- **Texto do exercício**:
__________________________________________________

Agencia Brasil
Há, no Brasil, cerca de 1 milhão de indígenas de mais
de 250 etnias distintas vivendo em 13,8% do território nacional. Em
meio às ameaças de violência, riscos de perda de direitos em decorrência
da pressão dos latifundiários, mineradoras e usinas, alguns povos
indígenas lutam por mais autonomia, tentando conquistar, com a
comercialização de seus produtos e com o turismo, alternativas para
diminuir a dependência dos recursos cada vez mais escassos da Fundação Nacional do Índio (Funai).
Segundo especialistas consultados pela Agência Brasil, estes são alguns dos principais desafios a serem lembrados neste 19 de abril – o Dia do Índio.
Para serem bem-sucedidos, nessa empreitada visando a
venda de suas produções e a exploração dos recursos naturais das terras
indígenas (TIs), os povos indígenas têm como desafio buscar maior
representatividade no Congresso Nacional, uma vez que cabe ao
Legislativo Federal criar políticas específicas que deem segurança
jurídica para que eles consigam o desenvolvimento financeiro do qual
sempre foram excluídos.
Sustentabilidade
Alguns povos indígenas que tiveram suas terras
homologadas têm conseguido bons resultados por meio da comercialização
de seus produtos. Levantamento apresentado à Agência Brasil
pelo Instituto Socioambiental (ISA) aponta que, somente na safra
2017/2018, índios da etnia Kaiapó do Pará obtiveram cerca de R$ 1 milhão
com a venda de 200 toneladas de castanha. Outros R$ 39 mil foram
obtidos com a venda de sementes de cumaru, planta utilizada para a
fabricação de medicamentos, aromas, bem como para indústria madeireira.
A castanha rendeu aos Xipaya e Kuruaya, no Pará, R$
450 mil, dinheiro obtido com a venda de 90 toneladas do produto. Cerca
de 6 mil peças de artesanato oriundo das Terras Indígenas do Alto e do
Médio Rio Negro renderam R$ 250 mil aos índios da região. Já os
indígenas da TI Yanomami (Roraima e Amazonas) tiveram uma receita de R$
77 mil com a venda de 253 quilos de cogumelos.

__________________________________________________

- **Dados apresentados**:
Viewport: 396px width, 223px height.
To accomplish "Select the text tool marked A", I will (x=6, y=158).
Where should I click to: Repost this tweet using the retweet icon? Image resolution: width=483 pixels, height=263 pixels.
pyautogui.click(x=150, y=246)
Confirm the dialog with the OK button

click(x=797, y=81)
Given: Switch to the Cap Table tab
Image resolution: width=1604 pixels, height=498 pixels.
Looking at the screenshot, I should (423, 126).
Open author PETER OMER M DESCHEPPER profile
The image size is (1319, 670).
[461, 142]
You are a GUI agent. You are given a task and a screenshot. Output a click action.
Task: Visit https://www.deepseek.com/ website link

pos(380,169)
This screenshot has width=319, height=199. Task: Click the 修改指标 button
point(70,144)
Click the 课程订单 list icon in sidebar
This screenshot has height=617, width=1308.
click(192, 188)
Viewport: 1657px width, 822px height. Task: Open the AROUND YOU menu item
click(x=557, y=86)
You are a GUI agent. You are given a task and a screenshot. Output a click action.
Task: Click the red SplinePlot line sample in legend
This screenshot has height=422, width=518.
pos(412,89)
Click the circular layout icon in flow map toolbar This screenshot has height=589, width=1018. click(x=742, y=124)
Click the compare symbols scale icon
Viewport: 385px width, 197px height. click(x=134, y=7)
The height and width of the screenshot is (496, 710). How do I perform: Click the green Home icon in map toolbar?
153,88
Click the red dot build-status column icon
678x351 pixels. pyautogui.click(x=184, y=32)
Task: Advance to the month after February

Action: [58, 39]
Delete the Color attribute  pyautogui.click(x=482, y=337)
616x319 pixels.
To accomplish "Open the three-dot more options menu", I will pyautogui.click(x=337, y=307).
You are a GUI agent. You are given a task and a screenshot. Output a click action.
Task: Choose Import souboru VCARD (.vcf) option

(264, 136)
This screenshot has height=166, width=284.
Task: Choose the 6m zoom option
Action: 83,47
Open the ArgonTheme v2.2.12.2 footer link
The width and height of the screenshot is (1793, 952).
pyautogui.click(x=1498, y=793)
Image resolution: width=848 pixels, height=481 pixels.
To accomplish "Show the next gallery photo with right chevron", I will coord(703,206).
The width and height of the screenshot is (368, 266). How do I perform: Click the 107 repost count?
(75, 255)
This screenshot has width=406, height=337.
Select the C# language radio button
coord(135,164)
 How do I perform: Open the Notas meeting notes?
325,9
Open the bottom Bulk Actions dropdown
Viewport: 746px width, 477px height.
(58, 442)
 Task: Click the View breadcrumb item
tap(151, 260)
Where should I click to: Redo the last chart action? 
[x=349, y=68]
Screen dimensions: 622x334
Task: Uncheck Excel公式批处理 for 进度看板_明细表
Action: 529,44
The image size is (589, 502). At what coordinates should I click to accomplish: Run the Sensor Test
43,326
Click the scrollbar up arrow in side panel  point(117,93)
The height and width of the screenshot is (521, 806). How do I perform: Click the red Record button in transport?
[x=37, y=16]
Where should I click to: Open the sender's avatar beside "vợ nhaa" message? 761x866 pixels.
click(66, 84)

__________________________________________________

- **Perguntas**:
A: De acordo com o texto sobre os povos indígenas, quantos quilos de cogumelos os indígenas da TI Yanomami venderam?
B: Edite o trecho do texto sobre os povos indígenas que começa com "Segundo especialistas consultados" e termina com "sempre foram excluídos.", substituindo "Congresso Nacional" por "Parlamento".
Os dados apresentados não são necessários para resolver este exercício.

- **Respostas**:
A: 253 quilos.

B:
Segundo especialistas consultados pela Agência Brasil, estes são alguns dos principais desafios a serem lembrados neste 19 de abril – o Dia do Índio.
Para serem bem-sucedidos, nessa empreitada visando a
venda de suas produções e a exploração dos recursos naturais das terras
indígenas (TIs), os povos indígenas têm como desafio buscar maior
representatividade no Parlamento, uma vez que cabe ao
Legislativo Federal criar políticas específicas que deem segurança
jurídica para que eles consigam o desenvolvimento financeiro do qual
sempre foram excluídos.